▶ Stated problem: Return, word for word, the lines from the one with "Given: Close the card details with X" to the one with "Looking at the", including both. Leave out the pictures.

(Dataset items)
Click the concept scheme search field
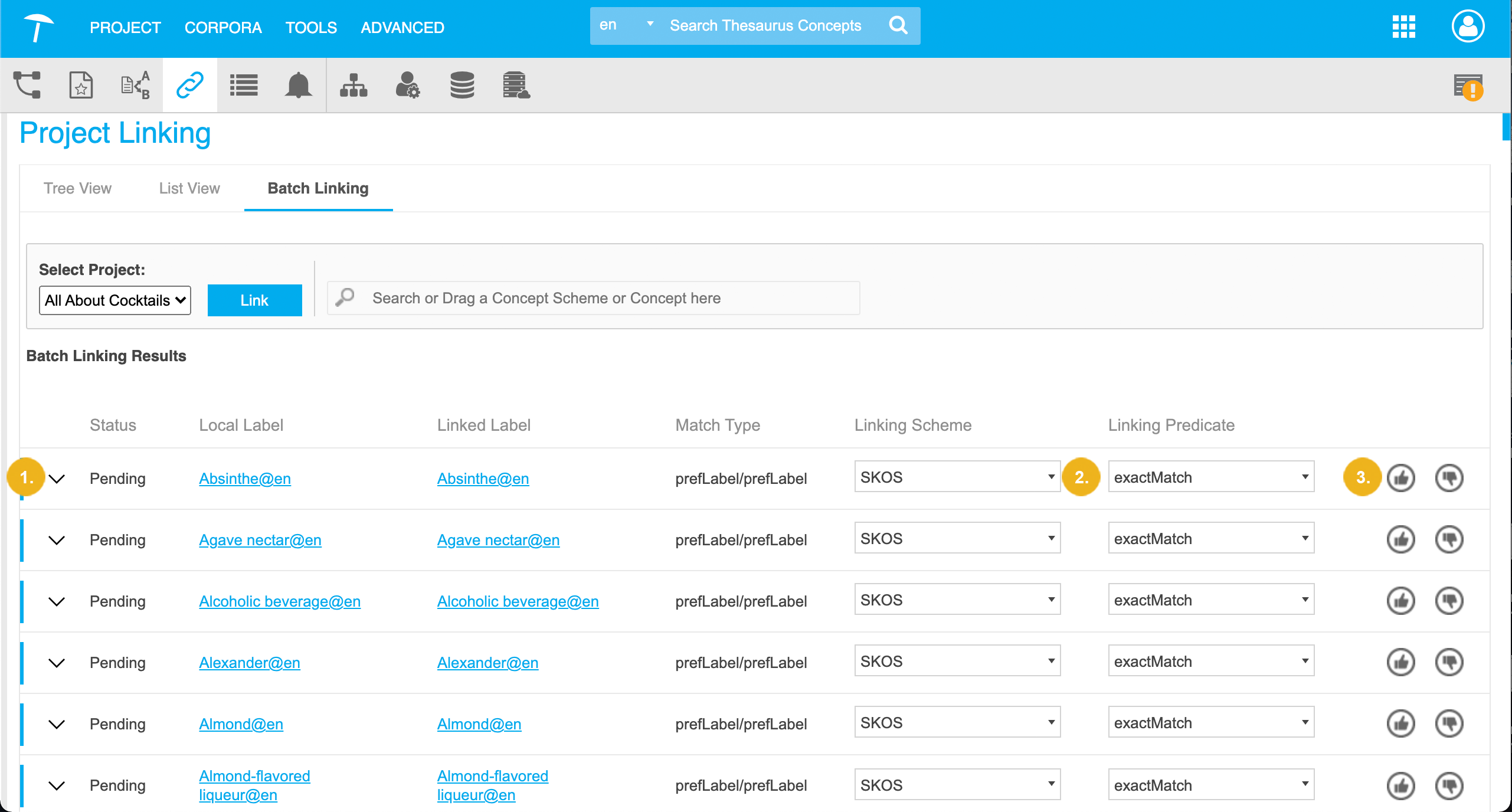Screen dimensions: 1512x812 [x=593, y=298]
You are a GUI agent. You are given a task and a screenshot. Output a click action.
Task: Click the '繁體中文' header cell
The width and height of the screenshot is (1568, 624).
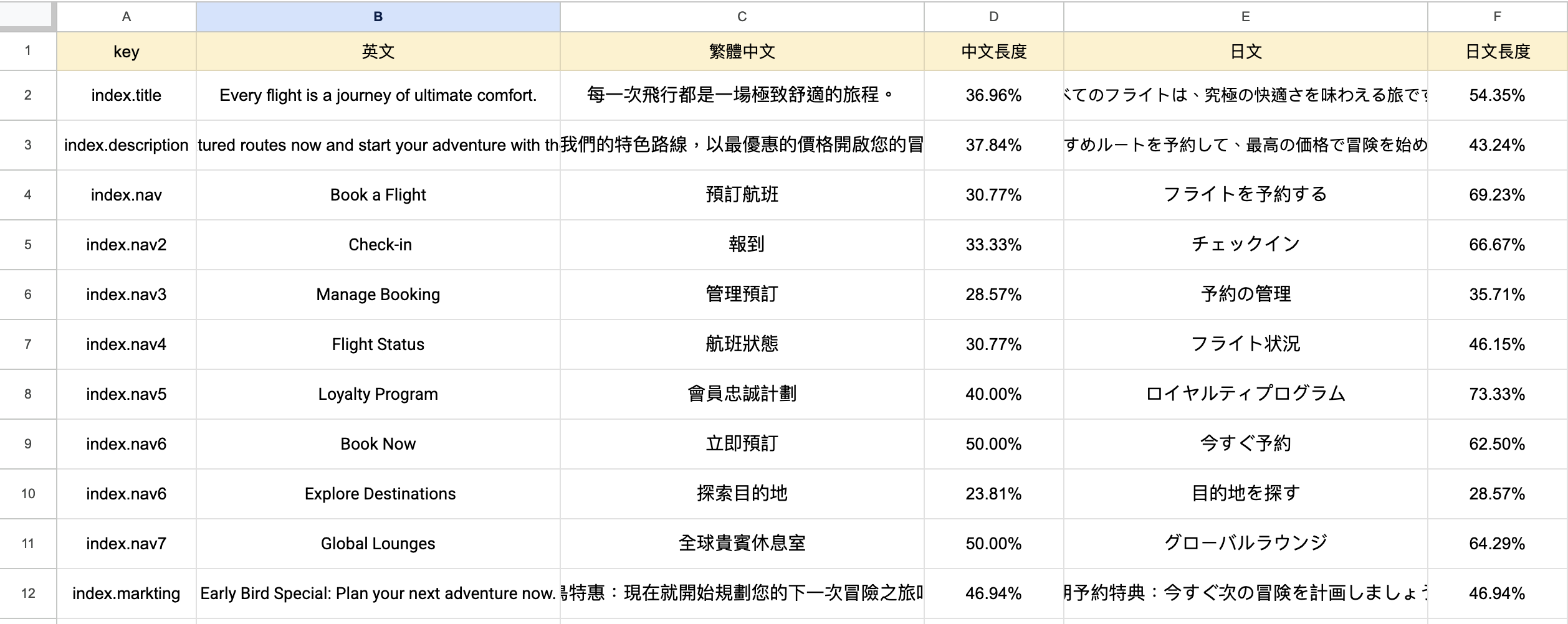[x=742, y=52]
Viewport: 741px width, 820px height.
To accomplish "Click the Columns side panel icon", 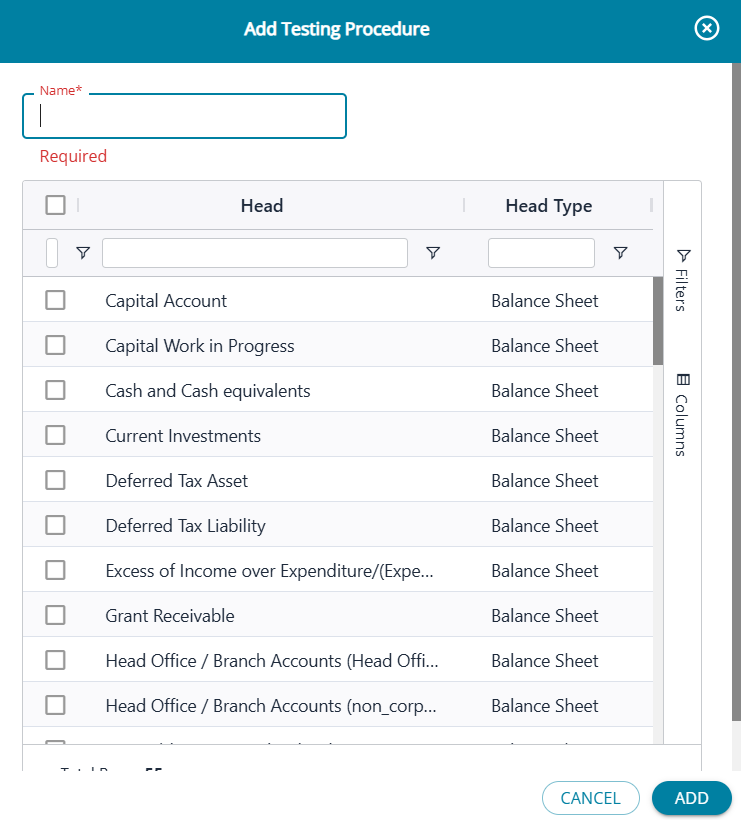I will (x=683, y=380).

...

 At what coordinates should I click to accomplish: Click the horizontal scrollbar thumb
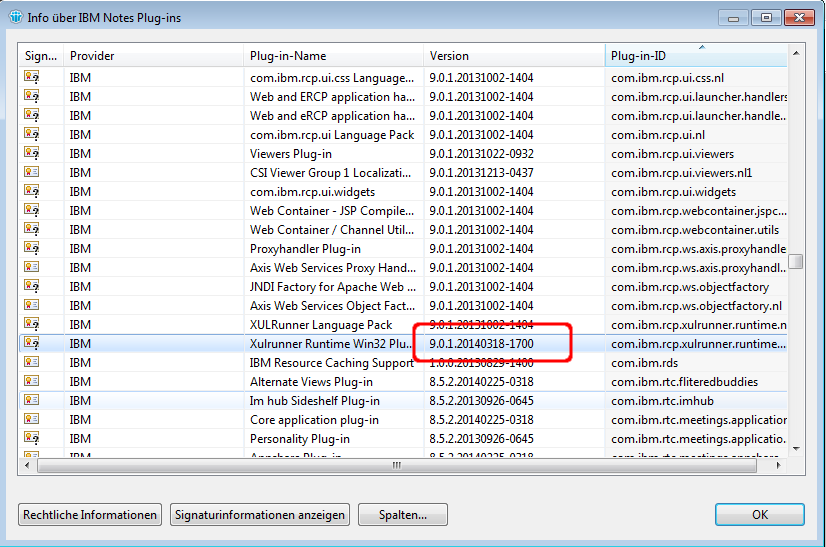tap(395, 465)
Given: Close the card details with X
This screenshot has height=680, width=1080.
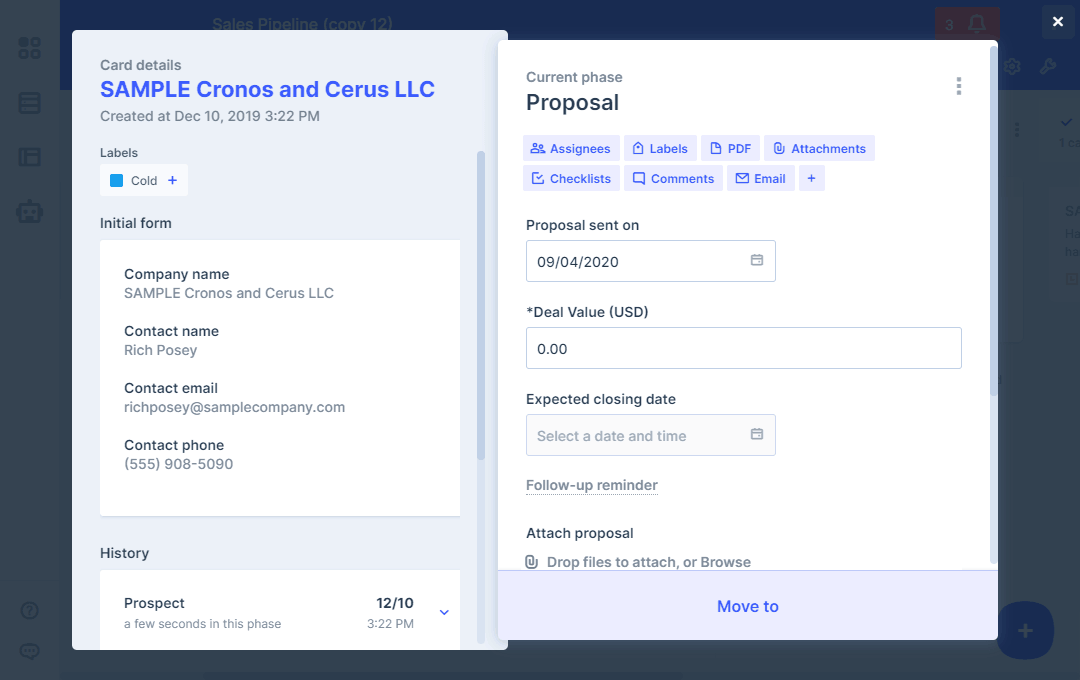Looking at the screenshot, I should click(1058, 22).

▶ Solution:
Given: Close the card details with X
This screenshot has height=680, width=1080.
Looking at the screenshot, I should click(1058, 22).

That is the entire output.